テスラFSD、「購入型」は何年目で「サブスク型」よりお得に?自動運転機能を将来搭載

一般オーナーは5年が分岐点に?



米EV(電気自動車)大手テスラのイーロン・マスクCEO(最高経営責任者)が、同社の「FSD(Full Self-Driving)」オプションを1万2,000ドル(約137万円)に値上げするとTwitterでつぶやいた。1万ドル(約114万円)から1万2,000ドルへの値上げで、北米を対象に2022年1月17日に実施するとしている。


OTA(Over The Air)アップデートによりさまざまな機能を新装し、将来的に自動運転を実現する予定のFSD。実装される各機能に注目が集まるところだが、もう1点注目ポイントがある。サブスクリプションによる展開だ。

一括で購入する場合とサブスクで利用する場合、損得が分かれる利用期間は果たしていつなのか。この記事では、FSDの利用形態における損得の分岐点について考察していく。

■FSDの概要

FSDはわかりやすく言えば、テスラのADAS(先進運転支援システム)である「Autopilot」の高機能版だ。もともとテスラはAutopilotをOTAアップデートすることによって徐々に高機能化し、自動運転を実現する戦略を立てていたが、これを具現化したものがFSDだ。

現在の型式のFSDは一部のオーナーを対象にベータ版の提供が2020年10月に開始され、以降バージョンアップが図られている。主な機能として、高速道路におけるレーン別のナビ機能や自動車線変更(支援機能)、自動駐車機能、駐車中のマイカーをオーナーの元まで自律走行させるスマートサモン機能、一時停止標識や信号機を識別し車両を自動停止させる機能などが備わっている。

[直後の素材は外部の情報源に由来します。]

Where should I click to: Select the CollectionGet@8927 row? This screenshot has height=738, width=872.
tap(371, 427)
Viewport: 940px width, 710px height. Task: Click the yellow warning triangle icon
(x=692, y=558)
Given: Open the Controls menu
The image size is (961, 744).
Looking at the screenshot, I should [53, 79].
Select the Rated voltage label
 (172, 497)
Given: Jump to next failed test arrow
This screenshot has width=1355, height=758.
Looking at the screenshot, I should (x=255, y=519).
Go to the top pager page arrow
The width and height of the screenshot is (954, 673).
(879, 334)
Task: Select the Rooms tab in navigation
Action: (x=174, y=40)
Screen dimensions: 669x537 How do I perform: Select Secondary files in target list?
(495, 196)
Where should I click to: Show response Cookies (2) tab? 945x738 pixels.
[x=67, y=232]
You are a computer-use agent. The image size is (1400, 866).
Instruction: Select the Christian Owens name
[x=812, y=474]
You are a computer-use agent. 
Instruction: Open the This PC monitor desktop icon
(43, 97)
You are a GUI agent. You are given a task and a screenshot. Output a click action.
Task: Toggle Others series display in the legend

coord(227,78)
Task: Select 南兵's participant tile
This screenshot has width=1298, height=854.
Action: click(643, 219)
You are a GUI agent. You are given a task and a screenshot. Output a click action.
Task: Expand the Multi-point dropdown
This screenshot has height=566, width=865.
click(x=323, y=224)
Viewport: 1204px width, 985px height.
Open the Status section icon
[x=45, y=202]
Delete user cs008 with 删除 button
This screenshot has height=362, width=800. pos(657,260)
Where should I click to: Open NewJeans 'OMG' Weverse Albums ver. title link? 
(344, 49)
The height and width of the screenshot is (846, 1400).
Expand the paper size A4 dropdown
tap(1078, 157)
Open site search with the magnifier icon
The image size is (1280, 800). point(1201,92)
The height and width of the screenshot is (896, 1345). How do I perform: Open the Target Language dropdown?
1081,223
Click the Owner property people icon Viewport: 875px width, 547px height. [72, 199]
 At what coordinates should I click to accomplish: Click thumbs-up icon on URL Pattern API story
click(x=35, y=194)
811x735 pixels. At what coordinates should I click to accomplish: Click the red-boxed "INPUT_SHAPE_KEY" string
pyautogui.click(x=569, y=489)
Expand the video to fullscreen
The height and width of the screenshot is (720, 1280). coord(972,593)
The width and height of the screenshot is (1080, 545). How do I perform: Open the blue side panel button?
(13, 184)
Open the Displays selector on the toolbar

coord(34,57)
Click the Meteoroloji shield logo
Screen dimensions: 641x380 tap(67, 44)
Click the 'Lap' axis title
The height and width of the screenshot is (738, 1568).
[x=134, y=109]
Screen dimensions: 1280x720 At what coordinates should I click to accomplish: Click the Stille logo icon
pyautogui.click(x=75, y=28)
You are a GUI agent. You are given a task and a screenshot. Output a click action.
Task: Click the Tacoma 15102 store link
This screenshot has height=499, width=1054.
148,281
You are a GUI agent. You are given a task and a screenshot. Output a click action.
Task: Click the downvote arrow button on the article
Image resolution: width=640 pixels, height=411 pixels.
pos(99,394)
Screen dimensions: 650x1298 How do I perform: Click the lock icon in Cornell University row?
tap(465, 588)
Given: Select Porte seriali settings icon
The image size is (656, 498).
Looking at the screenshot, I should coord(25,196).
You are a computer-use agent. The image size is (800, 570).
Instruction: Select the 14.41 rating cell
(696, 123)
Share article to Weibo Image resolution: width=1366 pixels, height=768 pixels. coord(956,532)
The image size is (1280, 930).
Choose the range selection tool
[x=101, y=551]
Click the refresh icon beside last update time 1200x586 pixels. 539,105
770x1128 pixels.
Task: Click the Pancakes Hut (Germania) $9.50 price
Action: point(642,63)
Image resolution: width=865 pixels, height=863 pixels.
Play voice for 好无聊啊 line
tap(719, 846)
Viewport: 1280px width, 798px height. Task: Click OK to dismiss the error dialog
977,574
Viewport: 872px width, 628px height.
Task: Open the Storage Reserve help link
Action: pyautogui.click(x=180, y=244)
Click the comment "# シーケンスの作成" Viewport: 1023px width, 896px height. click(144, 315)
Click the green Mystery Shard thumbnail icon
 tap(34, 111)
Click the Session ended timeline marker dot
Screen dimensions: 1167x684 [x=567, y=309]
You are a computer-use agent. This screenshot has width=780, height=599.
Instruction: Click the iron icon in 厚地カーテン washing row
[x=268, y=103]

なお、マスクCEOは今回の値上げのアナウンスに際し、FSDの価格は性能向上とともに上がるといった発言も行っており、近く新たな機能が追加される可能性もありそうだ。

■一括とサブスク、どちらがお得?

テスラのADAS「Autopilot」は現在標準装備で、かつてはAutopilotの拡張版「Enhanced Autopilot」も存在した。以前は、最先端の主要機能がEnhanced Autopilotに搭載され、5,000ドル(約57万円)のオプション扱いとなっていた。

また、FSDは2016年から存在し、追加で3,000ドル(約34万円)出すことでオプションとして選択できたが、当時は1つも機能が実装されていなかったという。現在のFSDとは仕様が異なるようだ。

一方、現在のFSDは、当初は5,000ドル(約57万円)だったが、1,000ドル値上げ、2,000ドル値上げ…と続き、ついには1万2,000ドルに達した。


このように、それぞれの価格や仕様は都度変更されているため、前提条件が整わない。このため、過去にオプションで支払った額などは考慮せず、純粋に現在の料金体系のみでFSDの一括払いとサブスクを比較する。

実際に計算して比較してみる

FSDの一括購入価格は1万2,000ドル(約137万円)で、サブスク月額は、通常のAutopilotオーナーが199ドル(約2万3,000円)、Enhanced Autopilotオーナーが99ドル(約1万1,000円)となっている。

Autopilotオーナーの場合、月199ドルの支払いで1万2,000ドルに達するには60.3回の支払い、つまり約60カ月を要する。Enhanced Autopilotオーナーの場合、121カ月を要する計算になる。

Autopilotオーナーは、サブスク利用で60カ月を超えると、一括購入価格を上回って支払い続けることになる。同様に、Enhanced Autopilotオーナーの場合は121カ月となる。

Autopilotオーナーは5年が分岐点

単純計算だが、通常のAutopilotオーナーは、サブスク利用が5年を過ぎるとお得感を失うことになる。逆に言えば、5年以内にマイカーを乗り換える場合などは、サブスク利用が得ということだ。

一方のEnhanced Autopilotオーナーは約10年が分岐点となる。車両購入時にオプション料金を支払っているため、サブスクが有利となる期間も長くなるようだ。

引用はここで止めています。